430人が本棚に入れています
本棚に追加
/112ページ
休憩中のため調理場には数人しかいなかった。
(この店は昼から夜まで開けっ放しだったので休憩は交代で行っていた)
『ユウ!
寮の事を教えてやれ!』
板長が数人の中から一人を呼んだ。
そして、
『はいっ!』
と唯一坊主頭の人が、僕の方に向かって歩いてきた。
『今から寮まで行くけぇ~、ついてきいや』
ニコッと微笑みながそう語りかけてきた。
この人の名は竹本さん。
最初は、
(坊主頭だし、目力があって怖そうな人だ!)
と思ったが、
笑顔がすごく爽やかでこれほど爽やかな笑顔をする人は今までに見たことが無い!)
これが竹本さんとのはじめての出会いであり、第一印象だった。
『稲葉は、確かワシと同じ部屋じゃけど、お前タバコ吸う?』
歩きながら竹本さんは僕に聞いてきた。
荷物は会社の指示でほとんど8割ぐらいは宅配便で事前に送ってある。
『・・・タバコ・・ですか?
自分吸いませんよ・・・・?』
訳がわからずに答えた。
『ワシなぁ~、ベビースモーカーじゃけえ(笑)、大丈夫かおもってのぉ~。

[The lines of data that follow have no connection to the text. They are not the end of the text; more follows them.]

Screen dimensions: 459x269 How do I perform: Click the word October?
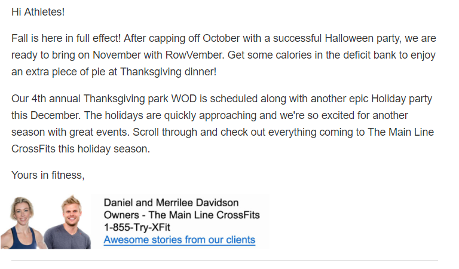(222, 38)
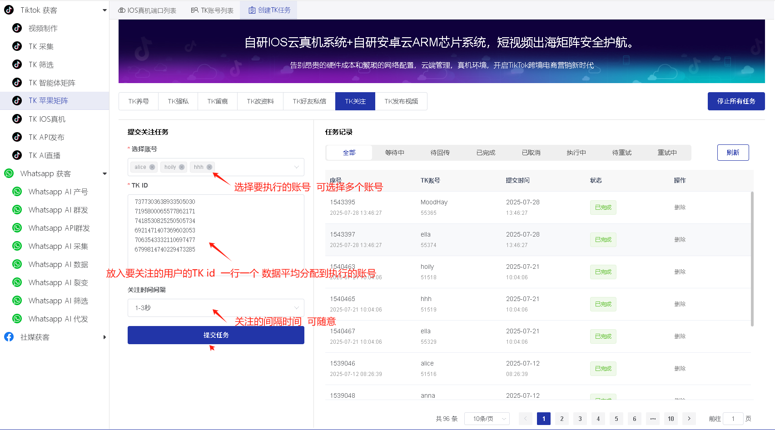The height and width of the screenshot is (430, 775).
Task: Switch to the TK发布视频 tab
Action: click(x=401, y=101)
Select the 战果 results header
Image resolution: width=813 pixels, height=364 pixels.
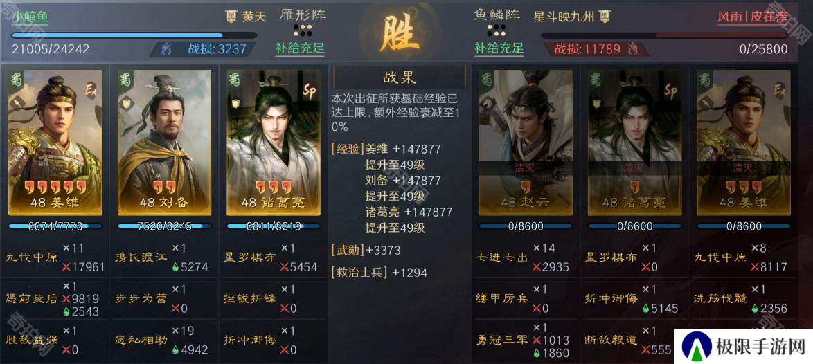tap(400, 78)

』
竹本さんはそう答えた。
(えっ?初めてあったこんな下っ端の自分に気を使ってくれるなんて!)
僕は驚いた。
心遣いはすごく嬉しかったが、別に気にすることではないと思ったので、
『自分、平気です。
ありがとうございます!(笑)』
そう答えると、
『じゃけえ、そうはいってものぉ~・・・・まぁ~様子見て我慢できんかったら言うたらええからな!(笑)』
またあの爽やかな笑顔でそう言ってくれた。
そして寮についた。
最初のコメントを投稿しよう!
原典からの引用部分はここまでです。